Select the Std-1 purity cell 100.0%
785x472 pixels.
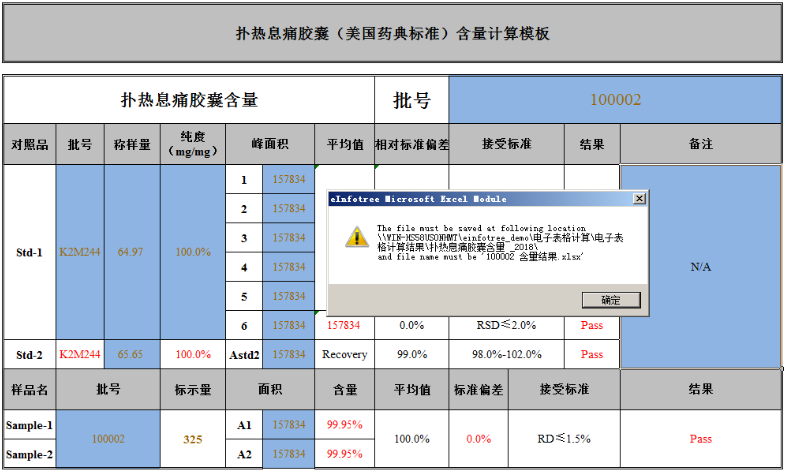pyautogui.click(x=193, y=252)
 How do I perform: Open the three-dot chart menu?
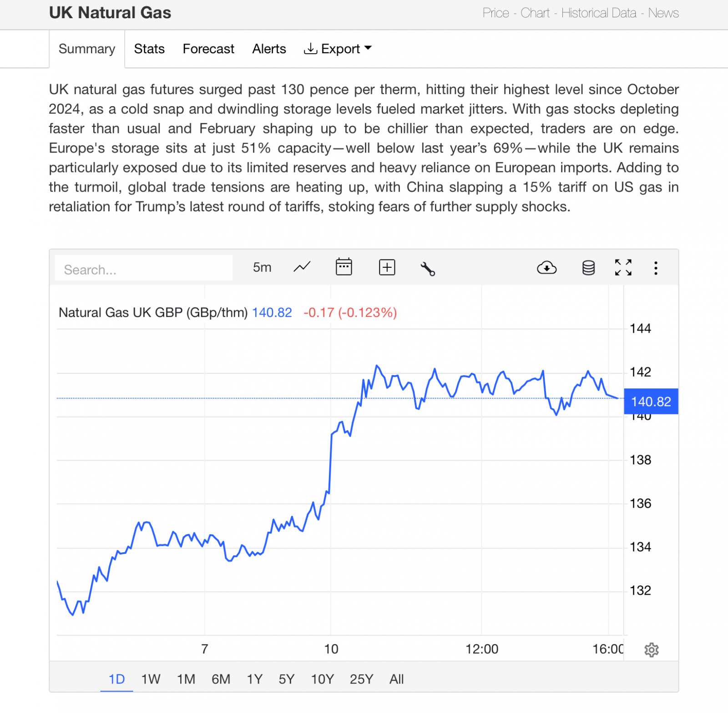coord(656,268)
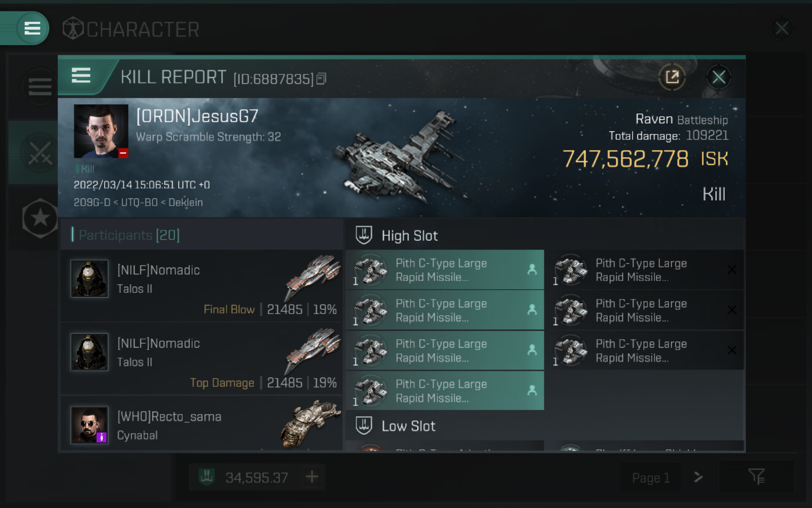Select first Nomadic Final Blow participant
Viewport: 812px width, 508px height.
click(202, 286)

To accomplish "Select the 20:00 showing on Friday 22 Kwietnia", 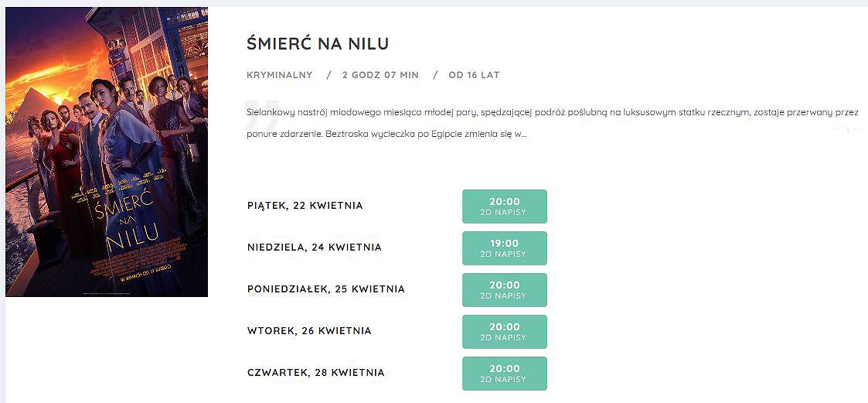I will 504,207.
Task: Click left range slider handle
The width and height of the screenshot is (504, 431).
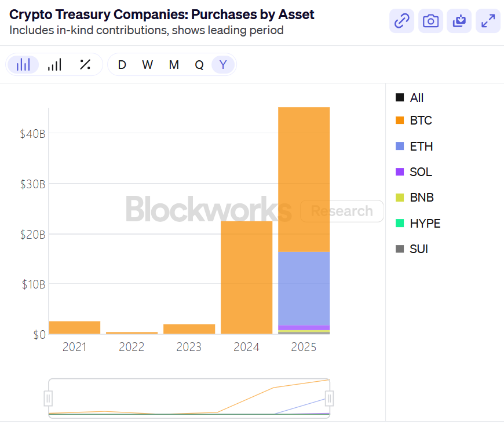Action: pyautogui.click(x=49, y=399)
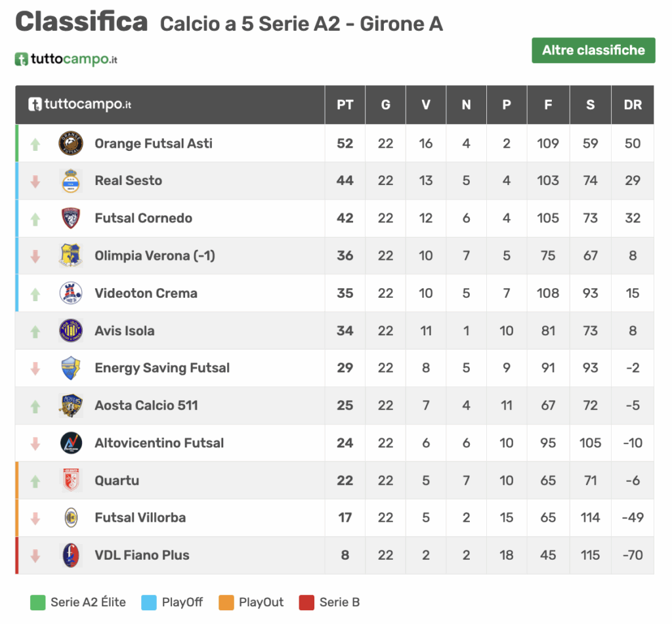Screen dimensions: 672x624
Task: Click the Orange Futsal Asti club crest
Action: 71,143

TASK STATEMENT:
From the line with "Task: Click left range slider handle" to the final line of the records, inclusive, set down the lines exactly and add nothing; leave every picture out.

WORKED SOLUTION:
Task: Click left range slider handle
The width and height of the screenshot is (504, 431).
Action: pyautogui.click(x=49, y=399)
Screen dimensions: 672x624
Task: Click the Orange Futsal Asti club crest
Action: 71,143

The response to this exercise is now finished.